Hochvogesen: Münsterkäs und Wetterwechsel


Publiziert von Schubi , 2. April 2020 um 17:06.

Region: Welt » Frankreich » Vogesen » Alsace » Vosges Alsace
Tour Datum:13 August 2017
Wandern Schwierigkeit: T2 - Bergwandern
Wegpunkte:
Geo-Tags: F 
Aufstieg: 420 m
Abstieg: 420 m
Strecke:10.3 km
Zufahrt zum Ausgangspunkt:Wanderparkplatz "Parking du Tanet" unterhalb der Ferme Auberge Seestaedle
Zufahrt zum Ankunftspunkt:s.o.
Unterkunftmöglichkeiten:Ferme Auberge Seestaedle, Ferme Auberge du Forlet

Die Vogesen sind in ihrer Entstehungsgeschichte ja sozusagen die Schwestern des Schwarzwalds und liegen  spiegelbildlich zu ihm auf der linken Seite der Oberrheinischen Tiefebene. Und so gibt es in der Geologie und damit der Landschaftsform viele Ähnlichkeiten, z. B. so schöne Überbleibsel der Eiszeiten wie es die Karseen sind. Die liegen hier wie dort immer auf der Lee-Seite der Gebirge, also auf der windabgewandten Flanke. In diese Hänge haben die damaligen Gletscher schöne halbrunde Formen mit steilen Wänden „gehobelt“. Das ist alles lange her, aber neben den Karseen am Grund dieser Halbrunde sind z.B. auch Blockhalden interessante Relikte der Eiszeiten. Und auch heute noch gehen winters die vom Wind auf der Lee-Seite der Berge aufgetürmten Schneemassen regelmässig als kleine Lawinen herunter.

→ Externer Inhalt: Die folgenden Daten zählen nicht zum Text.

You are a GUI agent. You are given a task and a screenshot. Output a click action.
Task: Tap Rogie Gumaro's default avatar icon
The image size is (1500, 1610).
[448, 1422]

In jedoch größtenteils sommerlichem Wetter ging es mit den Wandergesellen Christoph und Patrick auf eine Tour rund um die Karseen Lac Vert und Lac du Forlet, ein ganzes Stück dabei auch entlang des Höhenkamms der Vogesen.  Hier noch meine übliche Soundtrack-Empfehlung (passend zum Wandern mit Freunden): Dear Fellow Traveler von Sea Wolf.

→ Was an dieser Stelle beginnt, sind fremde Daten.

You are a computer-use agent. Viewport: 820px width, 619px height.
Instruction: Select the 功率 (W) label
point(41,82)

Neben einer *Wanderung 2018 möchte ich diese schöne Runde aus 2017 vorstellen, meine erste Wanderung in den Vogesen. Sie beginnt am Wanderparkplatz unterhalb der Ferme Auberge Seestaedle (es gibt zwei Parkplätze, wir nehmen den nordwestlicheren). Die Auberge wäre dann auch eine mögliche Einkehr nach der Rückkehr. Etwas versteckt zwischen den Bäumen geht es direkt rechts (am Beginn des Parkplatz, ausgeschildert) in nordwestliche Richtung auf einem wurzelig-felsigen Pfad in den Wald hinein  zu unserem ersten Zwischenziel, dem romantisch gelegenen Lac Vert. Und wie es bei Waldseen halt meist so ist, wirkt er tatsächlich grün. Aber sein Name rührt wohl von den Algen her, die in den Sommermonaten den See einfärben. Er liegt auf 1044 m in der Ostflanke des Hauptkamms der Vogesen. Das östliche Seeufer bildet eine Staumauer mit Parkplatz, wer will, kann die Wanderung also auch von hier aus starten. Überhaupt fällt uns auf, dass in den Vogesen erstaunlich viele Wanderparkplätze in Hochlagen sind.

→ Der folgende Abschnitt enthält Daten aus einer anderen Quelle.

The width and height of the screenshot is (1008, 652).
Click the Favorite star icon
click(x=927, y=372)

Es geht direkt wieder in den Wald und auf einem Pfad bergan ein Stück durch die Karwand des Sees nach Norden. Wir gelangen schliesslich auf eine offene Hochfläche und auch der Blick öffnet sich mit wunderschönen Panoramen runter ins Münstertal und rüber zur Rheinebene und dem Schwarzwald. Nun wandern wir entlang des Hauptkamms der Vogesen und zwar im Abschnitt zwischen den Erhebungen Le Tanet (Tanneck, 1293 m) und dem Gazon du Faite (Ringbuhlkopf, 1303 m) mit seinem Kar, unserem nächsten Etappenziel.

Die Landschaft hier oben wirkt recht wild und ist geprägt von Gräsern, Heidekraut, Heidelbeeren, Sträuchern und vereinzelt stehenden Baumgruppen, auch der gelbe Enzian begegnet uns häufig. Nun gelangt das Kar am Gazon du Faite (1303 m) ins Blickfeld. Am seinem Grund der dunkle Lac du Forlet. Wir gehen ein ganzes Stück an der Kante des Kars entlang und haben immer wieder beeindruckende Tief- und Fernblicke. Die Karwand ist durchzogen von schroff-felsigen Partien und damit für ein Mittelgebirge doch recht alpin anmutend. Man kann sich hier auf dem offenen, vegetationsarmen Vogesen-Hauptkamm viel besser als in den meist komplett bewaldeten Karen des Schwarzwalds die enormen Kräfte eines Gletschers bildlich ausmalen. Die Karwände sind steil, felsig und regelrecht ausgehobelt.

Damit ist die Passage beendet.